Current Evidence and Future Directions

When a treatment already established in second- or third-line therapy is moved to the first line, it essentially becomes a sequencing question. Ideally, patients in the control group should have access to the drug at progression to fully understand its benefit. Some trials have incorporated this crossover design, allowing clearer interpretation of progression-free survival benefits in the first line without compromising overall survival data. However, not all studies provide such crossover, making it difficult to assess the true advantage of using these agents up front vs later. In diseases such as metastatic triple-negative breast cancer, where patients often experience rapid progression and treatment attrition, offering the most effective therapy early on is critical.
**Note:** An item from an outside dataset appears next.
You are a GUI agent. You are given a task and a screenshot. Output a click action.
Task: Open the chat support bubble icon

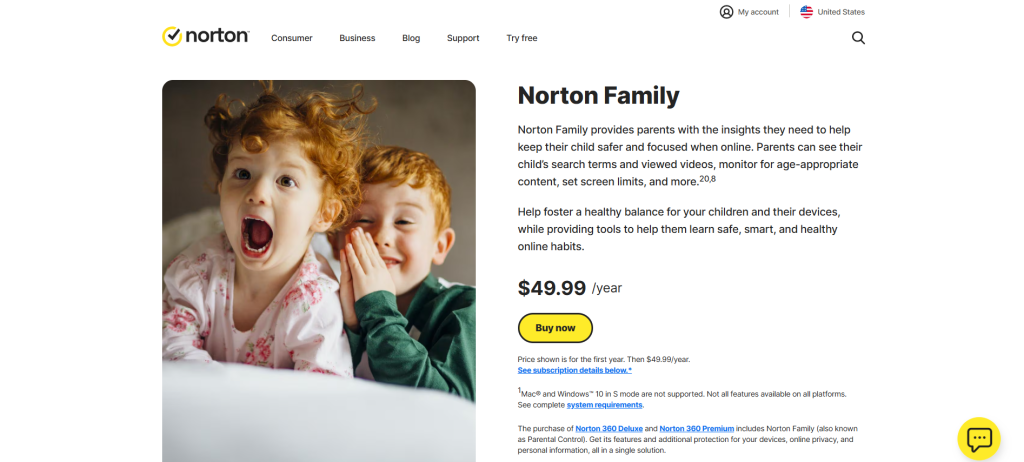coord(978,438)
The future of treatment lies in better tailoring therapies through improved biomarkers that can predict which patients will benefit most from specific agents. Efforts are underway to profile tumors with advanced technologies to guide treatment decisions more precisely. This approach aims to identify patients who require ADCs in the first line and those who may safely delay their use until later. With ongoing research and emerging trial data, it is expected that targeted therapies will become more personalized, improving outcomes and minimizing unnecessary toxicity. Bringing ADCs into earlier stages of treatment, including curative settings, holds promise not only for prolonging survival but also for preventing metastatic disease altogether.

Although significant progress has been made, changing clinical practice takes time as new data mature. Current evidence supports using these agents earlier on in select patient populations, particularly those with specific biomarkers. Upcoming trials will clarify their optimal sequencing and combination strategies. Overall, the evolving landscape suggests a future where more patients with metastatic triple-negative breast cancer will experience meaningful treatment benefits and, ideally, long-term remission or cure. Continued research and clinical trial participation remain essential to realizing this potential and transforming patient outcomes in this challenging disease.